DESCRIPTION OF THE TASK: A faithful repeat of all the records, with no image kept, is the required answer.

INFORMATION PROVIDED:

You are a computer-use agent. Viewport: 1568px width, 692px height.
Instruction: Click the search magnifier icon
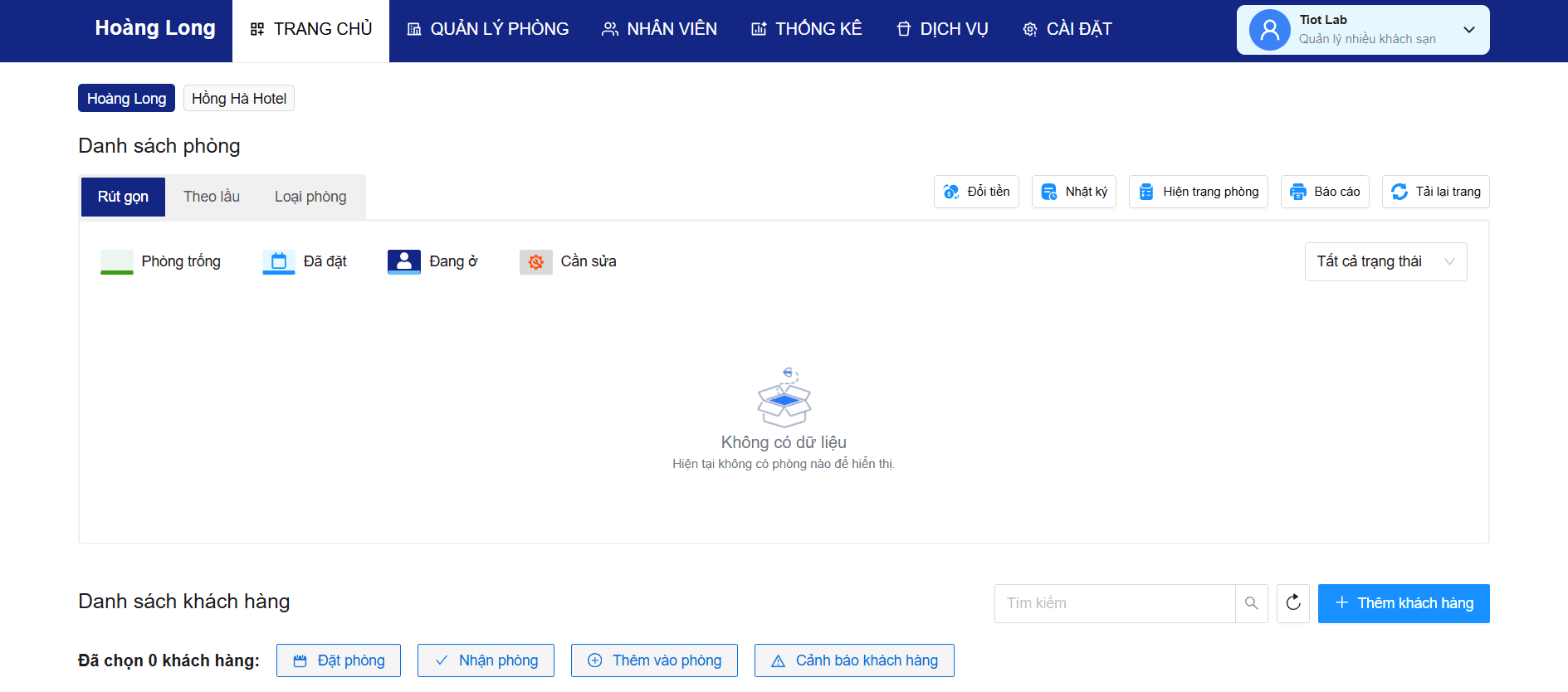click(x=1251, y=603)
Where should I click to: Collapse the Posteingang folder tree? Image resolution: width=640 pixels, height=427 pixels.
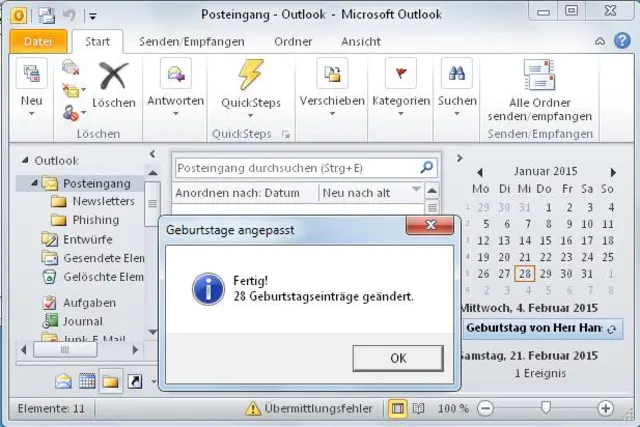pyautogui.click(x=35, y=183)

SOLVED PROBLEM:
You are a computer-use agent. Viewport: 1568px width, 692px height.
Instruction: Click the search magnifier icon
click(x=1251, y=603)
Where should I click to: Collapse the Posteingang folder tree? Image resolution: width=640 pixels, height=427 pixels.
pyautogui.click(x=35, y=183)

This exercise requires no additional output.